Former U.N. chief Kofi Annan said a ceasefire deal will be difficult to achieve in Syria but that he remained optimistic, following a second meeting on Sunday with Syrian President Bashar al-Assahd.
“It’s going to be tough. It’s going to be difficult but we have to have hope,” he told reporters in Damascus. “I am optimistic for several reasons,” he said, citing a general desire for peace in Syria.
Annan urged Assad to “embrace change” and handed him “concrete proposals” aimed at halting the year-old bloodshed in the country.
“I have urged the president to heed the African proverb which says you cannot turn the wind, so turn the sail,” Annan said.
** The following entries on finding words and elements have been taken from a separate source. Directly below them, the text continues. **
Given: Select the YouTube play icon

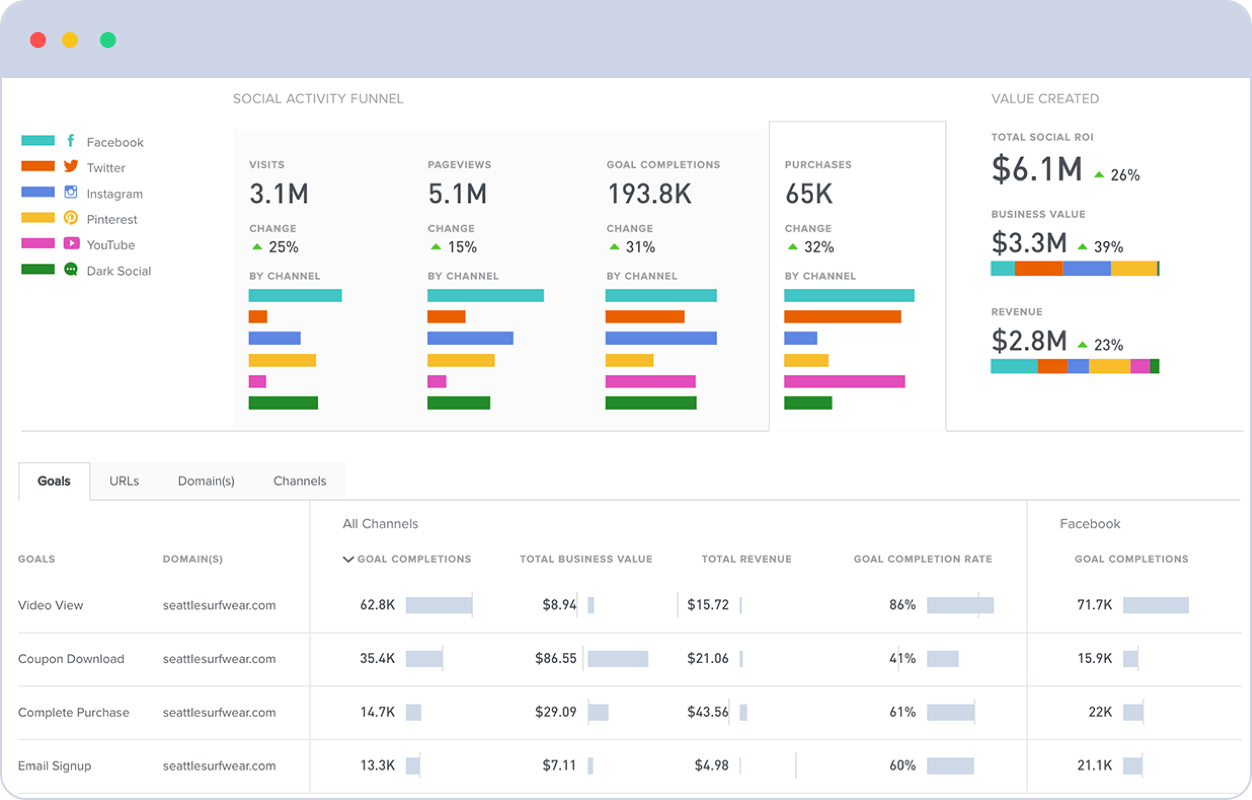Looking at the screenshot, I should [x=71, y=244].
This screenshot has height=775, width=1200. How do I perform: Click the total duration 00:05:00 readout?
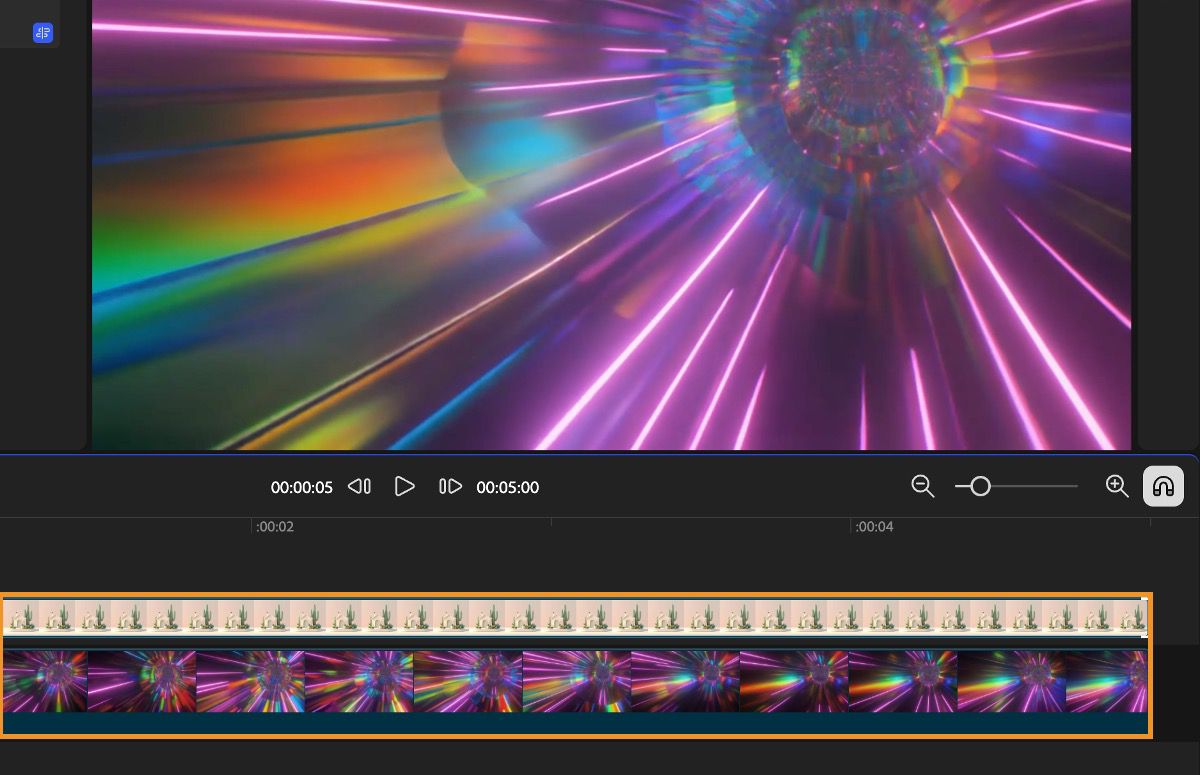(508, 488)
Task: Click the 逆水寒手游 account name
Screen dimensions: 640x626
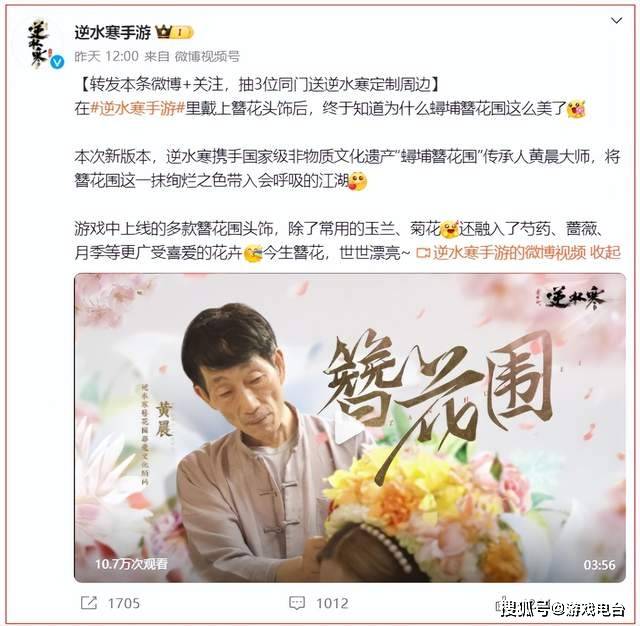Action: coord(113,32)
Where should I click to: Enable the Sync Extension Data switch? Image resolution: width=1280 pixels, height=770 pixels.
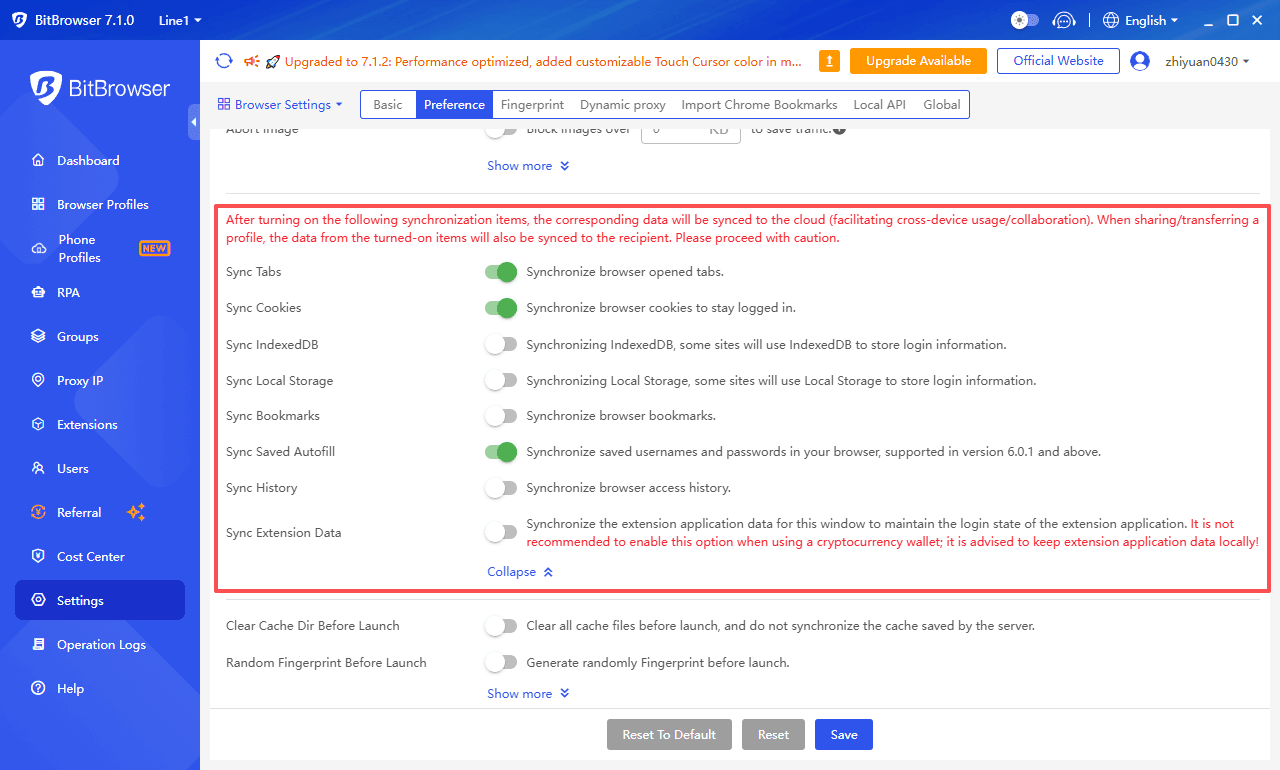click(501, 532)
Syria needed to embrace change and reform, he said.
“You have to start by stopping the killings and the misery and the abuses that (are) going on today and then give time (for a) political settlement,” he said.
Annan, who also met religious leaders in Damascus on Sunday, said the situation was “so bad and so dangerous” that all Syrians bore a responsibility to “help heal and reconcile this nation”.
“I presented a set of concrete proposals which would have a real impact on the situation on the ground and which will help launch a process aimed at putting an end to this crisis,” the U.N.-Arab League envoy told reporters.
“The realistic response is to embrace change and reforms,” he told reporters after the Damascus meeting.
Diplomats at the United Nations in New York expressed pessimism about the prospects for Annan’s mission after troops poured into the northwestern city of Idlib late on Saturday just hours after his first meeting with Assad.
Activists had expressed concern that the city would suffer a similar fate to the Homs neighborhood of Baba Amr, which was stormed by government troops on March 1 after a month-long bombardment in which hundreds of people died.